「10万人」と1本の葦 | ジャーナリスト 石川秀樹

ジャーナリスト 石川秀樹

ちょっと辛口、時どきホロリ……。理性と感情満載、世の常識をうのみにせず、これはと思えばズバッと持論で直球勝負。
3本のブログとFacebook、ツイッターを駆使して情報発信するジャーナリスト。
相続に強い行政書士、「ミーツ出版」社長としても活動中。

5月10日、僕のTwitterフォロワーが10万人を超えた。



10万人と言うと、衆院選静岡選挙区で勝てるかもしれないという数字だ。

ラジオの聴取率はだいたい2%だから、県内なら7万6千人のリスナー、

数字的にはこの数を超えている。



「すごい!」とまあ、自分でも思うのだが、1年前には思いもよらないことだった。



僕がTwitterを始めたのは昨年6月3日のことだ。

実は、アカウントだけは2009年8月に取っていたが、2ツイートしてやめた。

反応もなく、楽しさをまったく感じられなかったからだ。



それを再開したのは、職場の同僚が始めたのがきっかけである。

当時でもまだ圧倒的に少数派だったから、2人だけで会話が弾んだ。

とは言え、分からないことだらけ。だから今度は本を買い、イロハから学んだ。

つまり、いちおう本気になったのだ。

hidekidos かく語り記-10万人

ところで、有名人でもない僕のフォロワーがどうしてこんなに多いのか。



僕のツイートが素晴らしいから?

そうであることを心から願うが、その推測は見当外れである。

つぶやきがたくさんリツイートされ、多くの返信をもらったときでも、

フォロワーの増加は1日数人から数十人の範囲。

とても万の数には届かない。



ではなぜ1年でこんなに?

ざっかけない言い方だが、

「そりゃー、僕が大勢をフォローしているからだよ」



標榜しているわけではないが、相互フォローは、別の意味で、Twitterの王道だと思う。

» **課題と練習**
1. フォロワー10万人についての本文から、「3本のブログとFacebook、ツイッターを駆使して情報発信するジャーナリスト。」を含む箇所で始まり「数字的にはこの数を超えている。」で終わる部分を、一字も変えずに抜き出してください。
2. フォロワー10万人についての本文をもとに、次の問いに答えてください。
(a) 筆者がTwitterを再開したきっかけは何か。
(b) ラジオの聴取率はだいたい何%とされているか。
(c) つぶやきが多くリツイートされたときでも、フォロワーの増加は1日どの程度か。
3. フォロワー10万人についての本文を、最後の文に続けて書き進めてください。

(テキストと要素を指し示す記録)
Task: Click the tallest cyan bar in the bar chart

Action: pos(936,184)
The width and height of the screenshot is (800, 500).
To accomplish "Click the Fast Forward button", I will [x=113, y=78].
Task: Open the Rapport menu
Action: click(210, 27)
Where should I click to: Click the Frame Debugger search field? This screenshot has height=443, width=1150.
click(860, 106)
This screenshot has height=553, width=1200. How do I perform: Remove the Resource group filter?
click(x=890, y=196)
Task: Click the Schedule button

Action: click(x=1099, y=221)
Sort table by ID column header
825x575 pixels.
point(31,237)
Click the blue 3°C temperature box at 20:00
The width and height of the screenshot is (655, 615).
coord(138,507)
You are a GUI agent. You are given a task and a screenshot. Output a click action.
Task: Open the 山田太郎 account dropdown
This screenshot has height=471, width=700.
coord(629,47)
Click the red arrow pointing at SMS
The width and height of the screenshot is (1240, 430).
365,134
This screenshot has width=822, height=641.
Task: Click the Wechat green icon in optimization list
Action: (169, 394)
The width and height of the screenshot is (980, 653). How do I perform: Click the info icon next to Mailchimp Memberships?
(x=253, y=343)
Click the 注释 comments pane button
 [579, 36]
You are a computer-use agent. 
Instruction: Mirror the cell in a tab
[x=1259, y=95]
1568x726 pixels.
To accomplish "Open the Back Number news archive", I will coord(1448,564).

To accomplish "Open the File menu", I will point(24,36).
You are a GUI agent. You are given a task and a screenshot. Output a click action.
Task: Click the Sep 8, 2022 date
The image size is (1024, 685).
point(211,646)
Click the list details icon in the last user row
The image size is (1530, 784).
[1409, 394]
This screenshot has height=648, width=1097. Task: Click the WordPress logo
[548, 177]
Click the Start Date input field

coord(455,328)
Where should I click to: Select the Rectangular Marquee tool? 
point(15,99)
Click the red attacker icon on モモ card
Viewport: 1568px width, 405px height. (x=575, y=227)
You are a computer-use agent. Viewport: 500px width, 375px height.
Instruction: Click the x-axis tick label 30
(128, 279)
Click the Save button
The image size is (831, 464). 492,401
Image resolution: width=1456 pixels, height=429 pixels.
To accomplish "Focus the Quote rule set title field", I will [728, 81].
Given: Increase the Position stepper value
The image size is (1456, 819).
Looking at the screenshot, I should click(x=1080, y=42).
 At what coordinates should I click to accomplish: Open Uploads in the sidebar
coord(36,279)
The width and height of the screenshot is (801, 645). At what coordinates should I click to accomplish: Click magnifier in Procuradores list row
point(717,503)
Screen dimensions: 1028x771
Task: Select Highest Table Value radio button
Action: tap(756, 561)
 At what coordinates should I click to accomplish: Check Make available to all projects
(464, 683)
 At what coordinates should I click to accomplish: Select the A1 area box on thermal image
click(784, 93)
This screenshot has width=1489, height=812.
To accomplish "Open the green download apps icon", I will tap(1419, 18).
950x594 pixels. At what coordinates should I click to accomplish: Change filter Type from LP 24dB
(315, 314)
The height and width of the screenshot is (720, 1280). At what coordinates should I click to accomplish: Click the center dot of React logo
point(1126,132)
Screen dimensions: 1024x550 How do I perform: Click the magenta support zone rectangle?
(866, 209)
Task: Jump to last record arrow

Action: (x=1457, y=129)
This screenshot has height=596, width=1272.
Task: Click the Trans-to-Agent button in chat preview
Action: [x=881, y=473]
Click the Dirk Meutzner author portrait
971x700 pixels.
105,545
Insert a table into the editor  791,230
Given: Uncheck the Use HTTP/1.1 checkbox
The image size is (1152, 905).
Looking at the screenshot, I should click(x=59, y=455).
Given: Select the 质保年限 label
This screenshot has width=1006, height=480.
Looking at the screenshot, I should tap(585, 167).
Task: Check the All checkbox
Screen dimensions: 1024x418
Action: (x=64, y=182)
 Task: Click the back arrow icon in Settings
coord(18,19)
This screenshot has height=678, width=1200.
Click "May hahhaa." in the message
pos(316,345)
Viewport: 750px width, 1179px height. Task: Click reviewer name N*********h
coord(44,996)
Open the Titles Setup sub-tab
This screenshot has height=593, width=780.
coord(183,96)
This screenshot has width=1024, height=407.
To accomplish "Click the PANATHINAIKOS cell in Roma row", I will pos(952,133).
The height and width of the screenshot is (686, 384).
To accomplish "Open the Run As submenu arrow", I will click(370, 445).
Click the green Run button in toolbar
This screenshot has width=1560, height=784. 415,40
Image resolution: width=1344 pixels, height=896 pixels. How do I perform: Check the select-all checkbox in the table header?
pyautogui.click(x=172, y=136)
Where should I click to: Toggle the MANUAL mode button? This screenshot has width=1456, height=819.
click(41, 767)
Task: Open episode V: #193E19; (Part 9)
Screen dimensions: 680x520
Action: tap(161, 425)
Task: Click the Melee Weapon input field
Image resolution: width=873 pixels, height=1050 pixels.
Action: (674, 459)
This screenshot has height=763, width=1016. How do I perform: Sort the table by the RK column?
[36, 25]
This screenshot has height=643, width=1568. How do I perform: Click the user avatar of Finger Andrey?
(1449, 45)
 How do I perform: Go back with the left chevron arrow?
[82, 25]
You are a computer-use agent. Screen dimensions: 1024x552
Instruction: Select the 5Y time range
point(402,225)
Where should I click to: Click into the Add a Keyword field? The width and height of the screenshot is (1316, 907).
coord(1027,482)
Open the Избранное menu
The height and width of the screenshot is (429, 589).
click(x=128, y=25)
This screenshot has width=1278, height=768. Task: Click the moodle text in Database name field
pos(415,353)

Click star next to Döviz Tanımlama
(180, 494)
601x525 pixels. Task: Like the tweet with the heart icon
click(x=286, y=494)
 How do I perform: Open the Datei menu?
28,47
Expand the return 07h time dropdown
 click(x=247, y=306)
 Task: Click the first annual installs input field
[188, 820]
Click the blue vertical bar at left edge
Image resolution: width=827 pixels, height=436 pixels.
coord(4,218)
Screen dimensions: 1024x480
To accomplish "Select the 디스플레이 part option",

» **最終結果**
1.
3本のブログとFacebook、ツイッターを駆使して情報発信するジャーナリスト。
相続に強い行政書士、「ミーツ出版」社長としても活動中。

5月10日、僕のTwitterフォロワーが10万人を超えた。



10万人と言うと、衆院選静岡選挙区で勝てるかもしれないという数字だ。

ラジオの聴取率はだいたい2%だから、県内なら7万6千人のリスナー、

数字的にはこの数を超えている。

2.
(a) 職場の同僚がTwitterを始めたこと。
(b) 2%。
(c) 数人から数十人の範囲。

3.
管理者は表向き、ツイートすることによりフォロワーが増える、と今も主張している。

違うと思うが、今はそのことを議論する気はない。



もう一つの疑問。

なぜそこまで僕はフォロワーを増やしたいのか。

この答えは簡単だ。しかし答えにくい。

でも、言ってしまう。



ひとつは、誰かが「フォロワーが1万人を超えると見える世界が違ってくる」と言っていたからだ。

ならば『違う世界を見てみたい』と。

1万人、2万人、3万人…、でも僕には違った世界が見えてこない。

それは10万人を超えた今でも同じである。

(ただし、僕の意識自体は明確に変わった。それは後で述べる)



もうひとつの理由は、僕が発信者たらんとしているから。

個を主体としたソーシャルメディアをやっていても、僕の発想はマスメディア的だ。

つまり、読者は多いほどいいと信じている。

ただ、フォロワーの多さが発信力に直結するかと言うと、それは違うのだが。



肝心な理由を述べていないね。

以上は、きれいごととして言う「僕の理由」である。

僕は、フォロー、リムーブをすべて手動でやっているから、

これまで途方もない時間をTwitterに費やしてきた。

そんなに時間を使う以上、もっと切実な理由がなければならない。



実は来春、僕は小さな出版社を開業するつもりだ。

そして今、行政書士の勉強もしている。

あわよくば二足のわらじを履きたい。



しかし、士業不況と言うじゃあないか。

行政書士になれても、お客が来てくれるかどうかは分からない。

出版社立ち上げの狙いは「自費出版お助け人」になることだが、

相手が僕を選んでくれなければビジネスはなりたたない。



と言うわけで、自分ブランドを確立したいためにこんなことをやっている



のだろうか?



つきつめると、僕にも分からない。

3番目の理由は、娘や家内から「勉強もしないでTwitterなんかやって…」と、

非難半分、あきれた半分の言われ方をされたとき、あわててつくった大義名分のような気がする。

hidekidos かく語り記-ツイッター


本当は、ただ単純に「集めることが好き」なだけかもしれない。

以上、ばかみたいな話だが、ウソから出た誠(まこと)と言うこともあるんだよ。



最近、僕は変わってきた。

フォロワー数が重量級になるにつれて、頼まれもしないのに

使命感のようなものを意識し始めたのだ。



「使命」とは、ソーシャルメディアの中の1本の葦(あし)になること。



地方紙の編集局長時代には、いろいろなことがあった。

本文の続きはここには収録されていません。